June 1950. The French national championships is coming to a climax at the autodrome at Montlhéry, a banked concrete oval 30km outside Paris. Camille Danguillaume, winner of the 1949 Liège–Bastogne–Liège, is part of a three-man breakaway going into the final circuit, hoping to climb one step higher on the podium after the disappointment of his second-place finish the year before.

He never made it to the finish line. Three days later, Danguillaume was dead, killed by the skull fracture he sustained after being hit by one of the motorbikes following the race. René Chesal, the general secretary of the UCI, was moved to write: “An accident, a twist of fate, but also the result of a state of affairs that has been accepted for too long: the cavalcade of bikers, reckless drivers, truckers that surround any race.”

March 2016. A 25-year-old Belgian rider goes to the start line of the Gent-Wevelgem, his second ever World Tour appearance. He’s buzzing after the success of his ride at E3 Harelbeke, where he worked his way into the main breakaway in his first World Tour appearance. Maybe he’ll do the same again today.

He never made it to the finish line. Antoine Demoitié crashed and was then hit by a commissaire’s motorbike. He died several hours later. The UCI responded with a brief three-line statement. The safety of riders during UCI-sanctioned races is not discussed.

Demoitié died 66 years after Danguillaume. That’s 66 years in which the size of the cavalcade has bloated from the 40 or so vehicles that Henri Degrange would “almost certainly” remove from the Tour de France in 1921 to the hundreds of vehicles – the motorbikes, vans, cars and buses – that surround a modern bike race. On that fatal day at the Gent-Wevelgem, there were 59 motorbikes alone, 24 of them providing race security. An image of Vyacheslav Kuznetsov surrounded by motorbikes shot round social media. Somewhere inside that ring of steel and heavily padded leather there was a flesh and blood cyclist with only a helmet for protection.

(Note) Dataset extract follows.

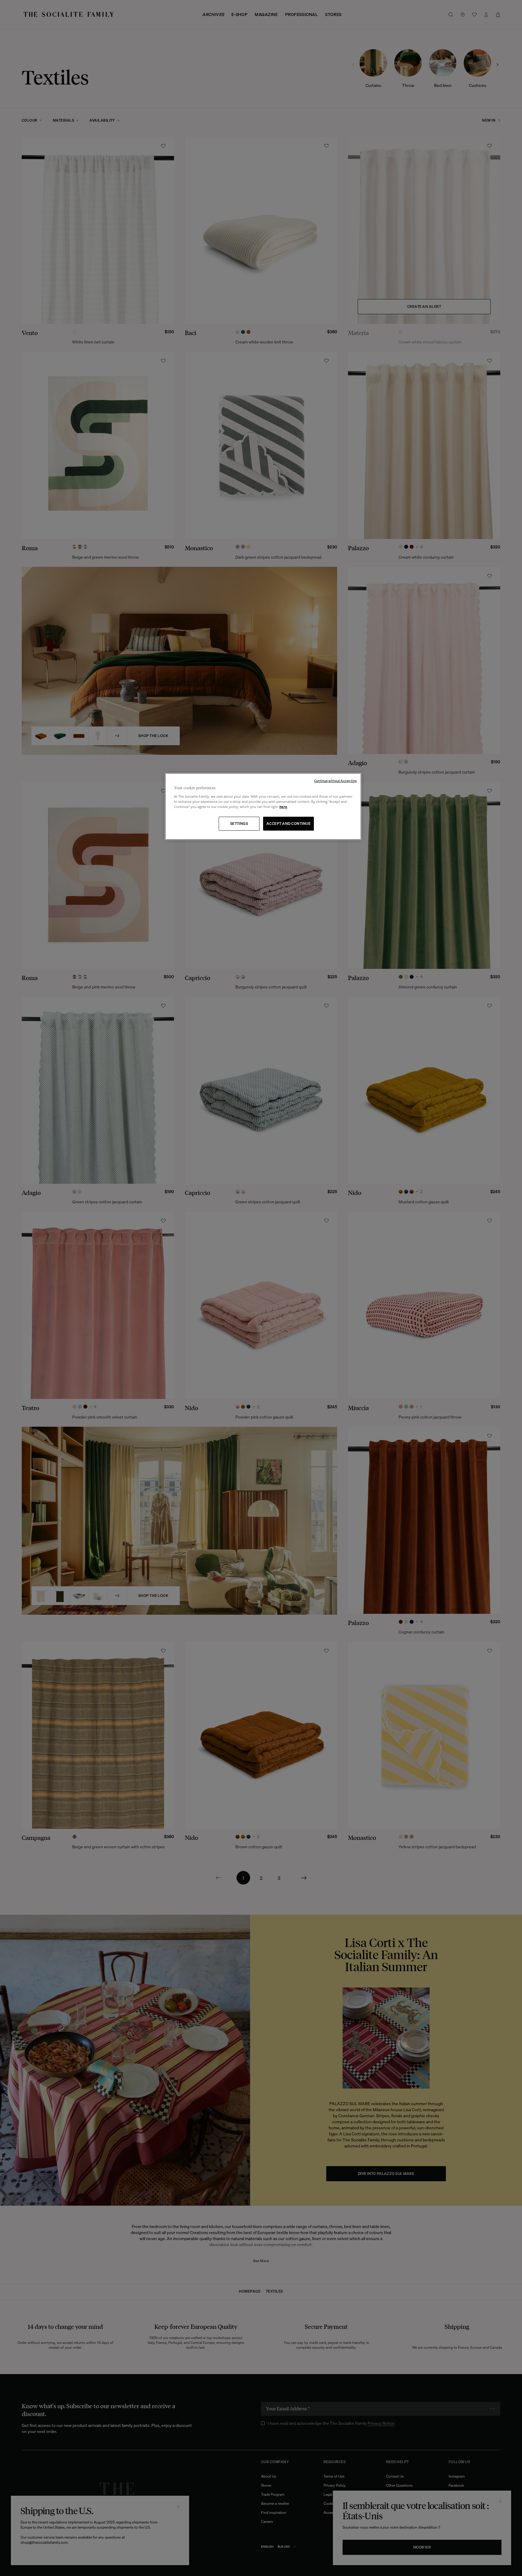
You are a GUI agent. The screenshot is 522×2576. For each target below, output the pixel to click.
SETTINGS (239, 823)
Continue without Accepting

You could forgive a Belgian race for being sensitive to security concerns in the wake of the Brussels bombings five days earlier. It was touch and go whether the raft of scheduled races would go ahead at all. But the proliferation of motorbikes and support cars makes a modern bike race look more like the average bicycle commute in the hostile hurly burly of the rush hour than a professional sport.

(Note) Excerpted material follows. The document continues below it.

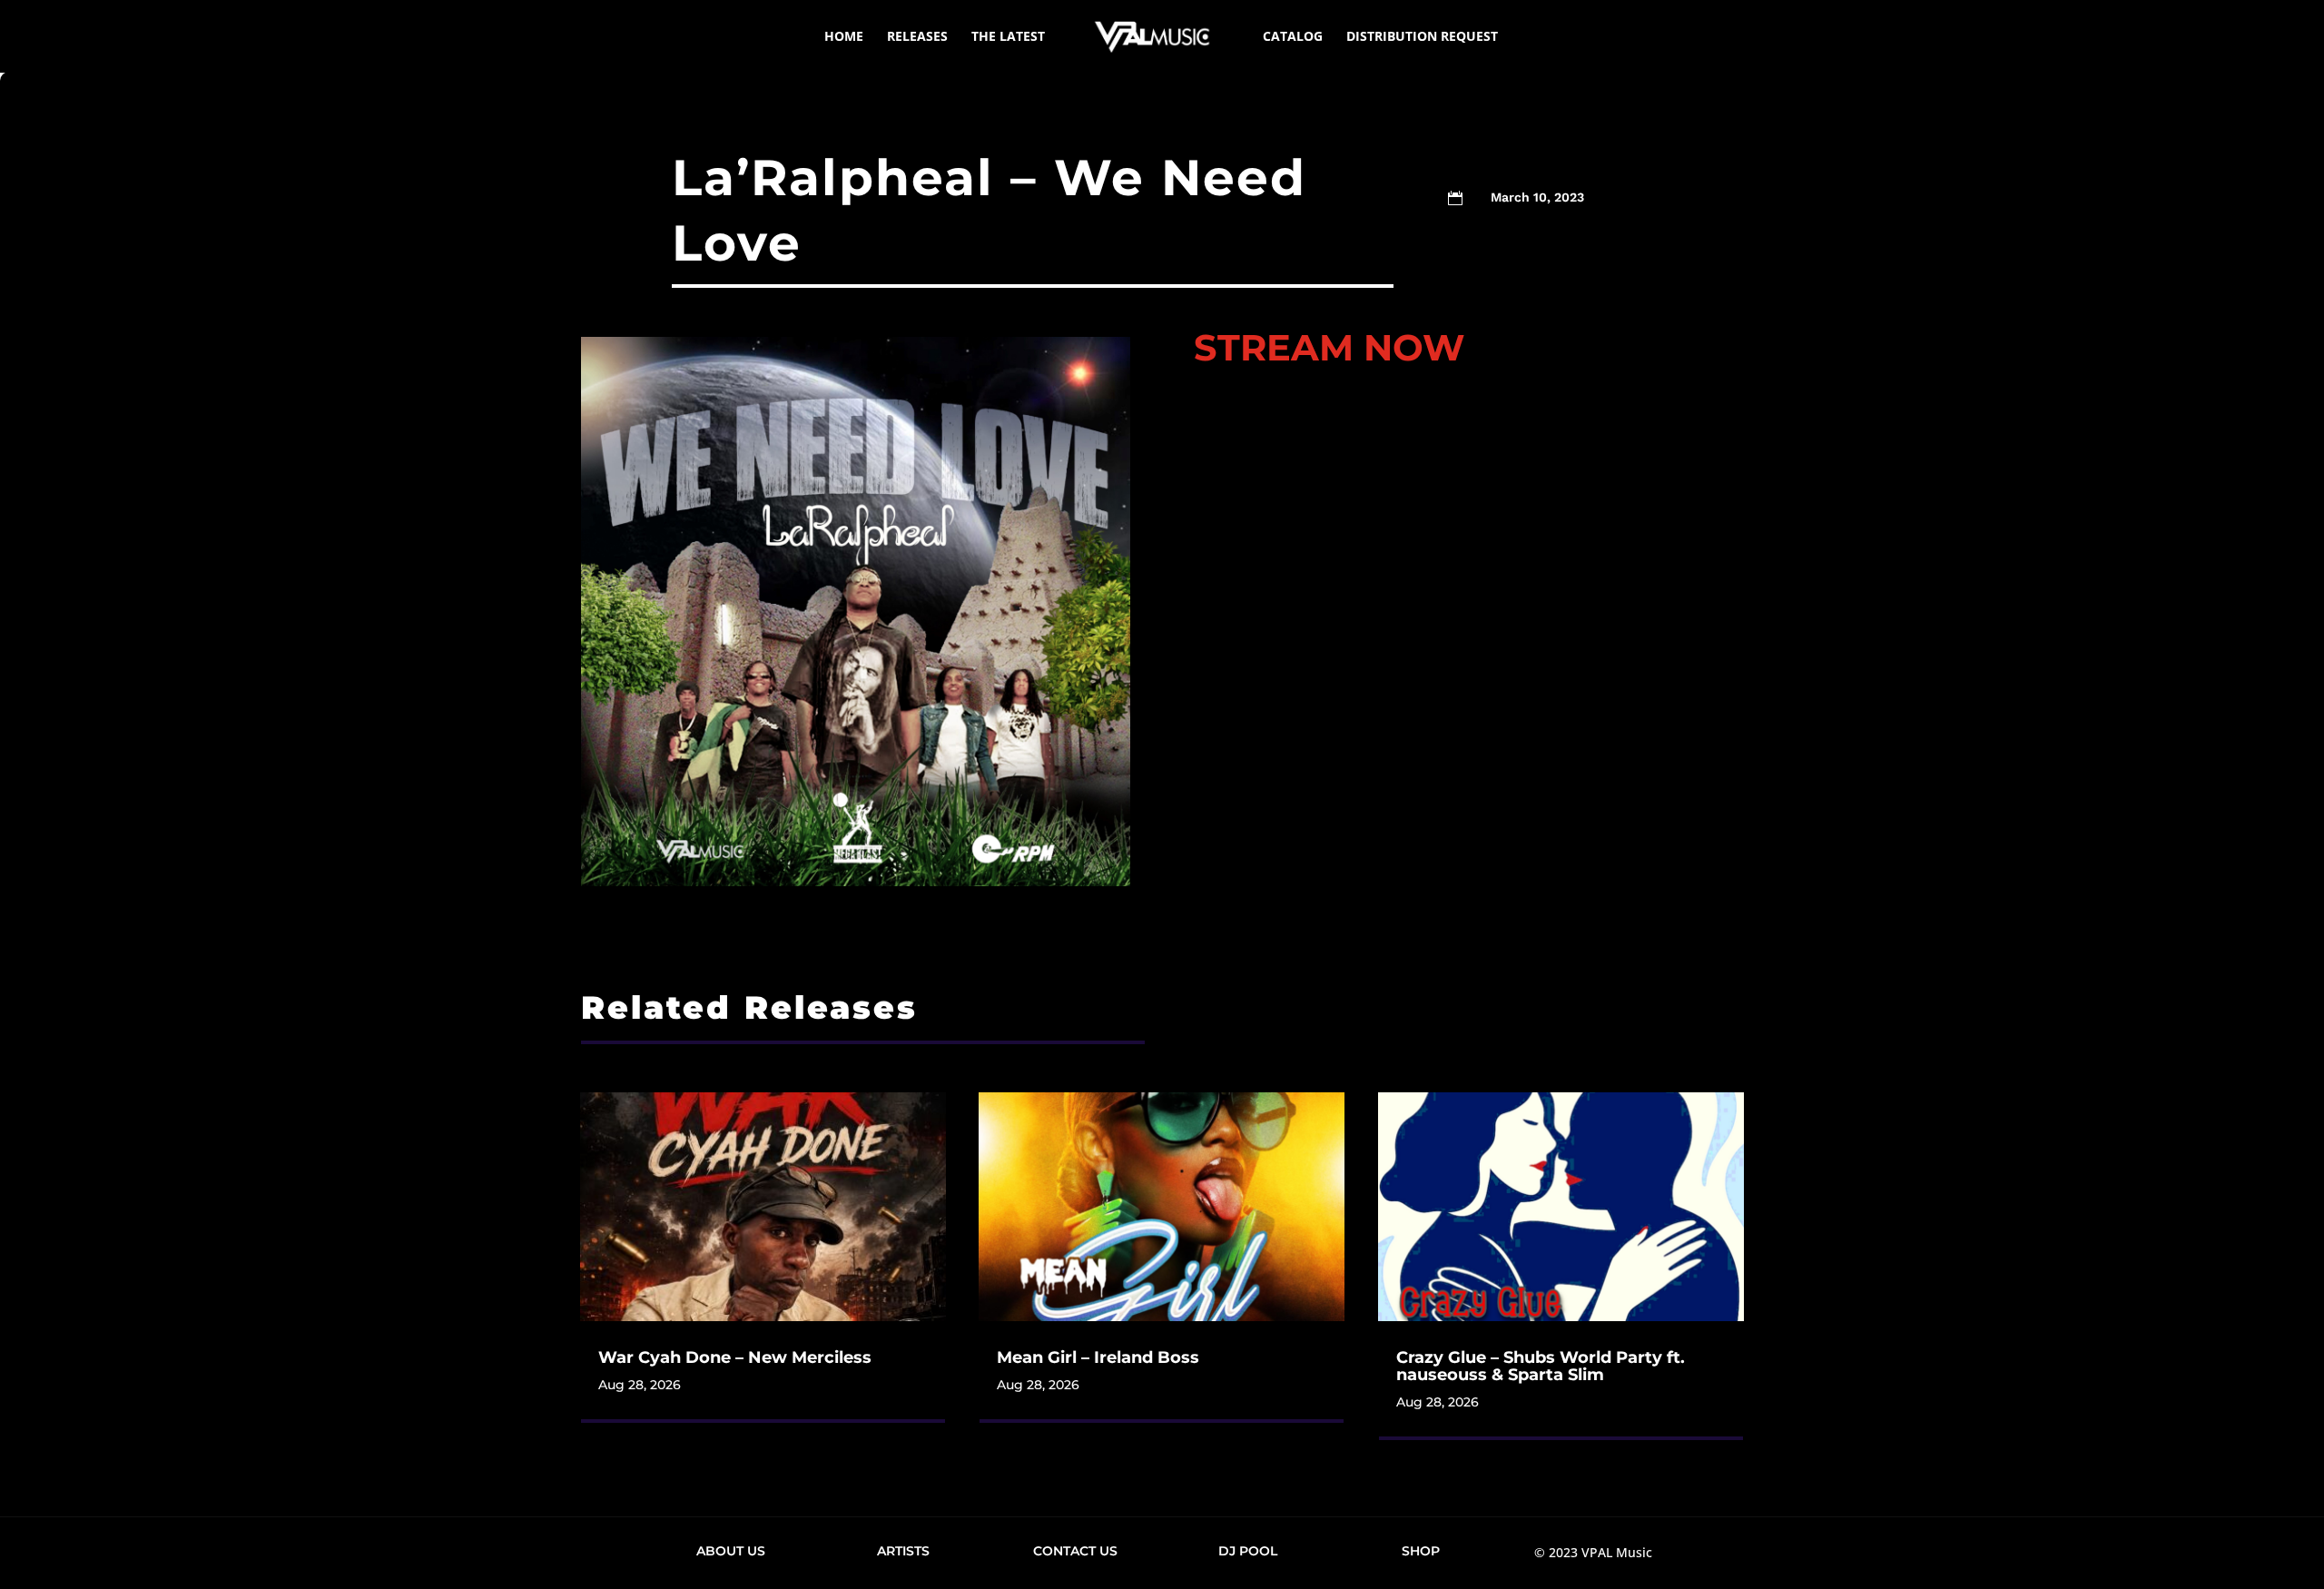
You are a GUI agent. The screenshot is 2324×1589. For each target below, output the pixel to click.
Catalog (1293, 37)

There is a synergy between motorised and man-powered vehicles in any cycling race. Arguably the professional sport would not exist without the advertising revenues the publicity caravan brings. Support vehicles have saved the day for many a rider with a mechanical issue or the hunger knock. The rapid response of the race doctor or ambulance has saved lives. The coverage we enjoy from our sofa, the images we celebrate, are brought to us courtesy of the photographers and their pilots who are always searching for the perfect shot. And the impact of the bicycle on motorised transport can’t be overstated; both Henry Ford and the Wright Brothers started their careers as bicycle mechanics. There is a mutual respect between four wheels and two.

But the mutual respect that holds the various elements of a bike race in balance is beginning to rupture as the sport expands. Those new to cycling trample on more experienced toes. Everyone wants the money shot. Elbows and tongues sharpen. As in any modern workplace pressure, stress and boredom take their toll in fatigue and lack of concentration. Relationships are stress tested – and fracture.

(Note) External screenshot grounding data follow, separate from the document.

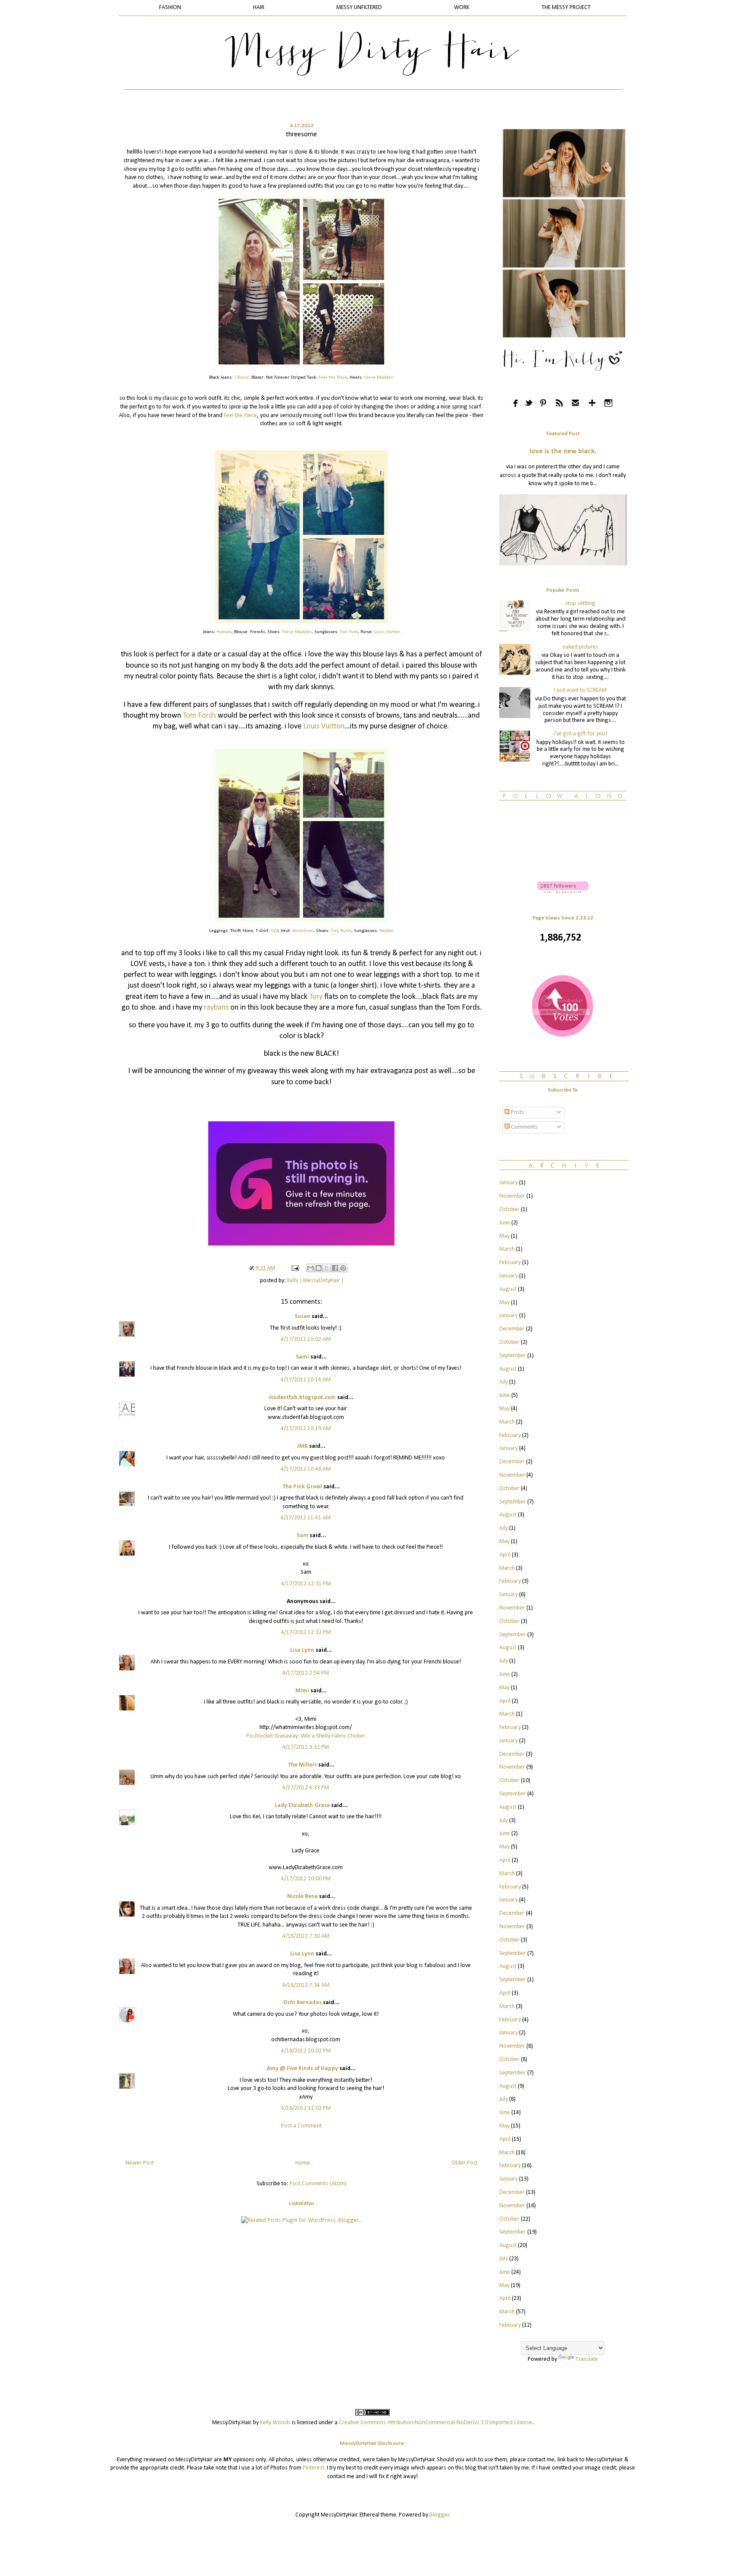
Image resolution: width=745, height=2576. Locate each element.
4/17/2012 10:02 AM (306, 1339)
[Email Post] (294, 1268)
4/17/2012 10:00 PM (306, 1879)
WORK (462, 7)
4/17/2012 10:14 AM (306, 1380)
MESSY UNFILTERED (359, 7)
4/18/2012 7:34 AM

July 2011. A five-man breakaway is heading towards the finish line in Saint-Flour. It’s stage nine of the Tour de France and the spoils are up for grabs – a stage win, the polka dot jersey, maybe even the Maillot Jaune itself. A France 2 media car draws alongside the group, veers briefly on to the grass verge, swerves to avoid a tree stump and ploughs sidelong into Juan Antonio Flecha. The Spaniard’s bike slides into Johnny Hoogerland’s and the Belgian is thrown through the air like a toy tossed from a pram, his involuntary flight cut short by the spikes of a barbed wire fence. Shorts and skin-shredded, he somehow makes it to the finish line and into the polka dot jersey. He waits three years for compensation – for the psychological impact, the physical injury, the loss of a stage win and with it those job offers and fat contracts. The driver responsible returns to the Tour de France the following year.

April, 2015. Tour of Flanders, one of the great cobbled Classics. Jesse Sergent is in a group of riders when a Shimano neutral service car drives up alongside, impatient to pass. He clips the New Zealander, knocking him off his bike and into the path of his fellow riders, breaking his collarbone in the process and putting him out of action for several weeks. Less than an hour later, Sébastien Chavanel crashes heavily when another Shimano vehicle rear ends his team car. Chavanel is forced to retire, his race over. Shimano neutral cars have been back in service on the Belgian circuit this spring.

July, 2015. The peloton are swooping down the Col du Glandon. The descent is fast and narrow, demanding maximum concentration. When Jakob Fuglsang slides off his bike it seems as if his attention has wandered for just a second – until footage reveals a photographer’s motorbike narrowly avoiding taking down Ryder Hesjedal before clipping the Danish rider.

Demoitie


Antoine Demoitié. Photograph: Kristof Ramon/EPA

August, 2015. A furious Peter Sagan trails in over 5’ down on the peloton during stage eight of the Vuelta a España after being hit by a Shimano motorbike. His Tinkoff-Saxo team threaten to sue race organisers, saying: “Such accidents caused by reckless human error are unacceptable at the top level of the sport of cycling.” The pilot is excluded from the race and Sagan is fined 200 Swiss Francs (£146) for making “threats and insults”. The rider pays up, saying: “Motorbike drivers don’t take the safety of the riders in consideration seriously. Fortunately, my injuries aren’t very serious but can you imagine what would have happened if he had run over me?”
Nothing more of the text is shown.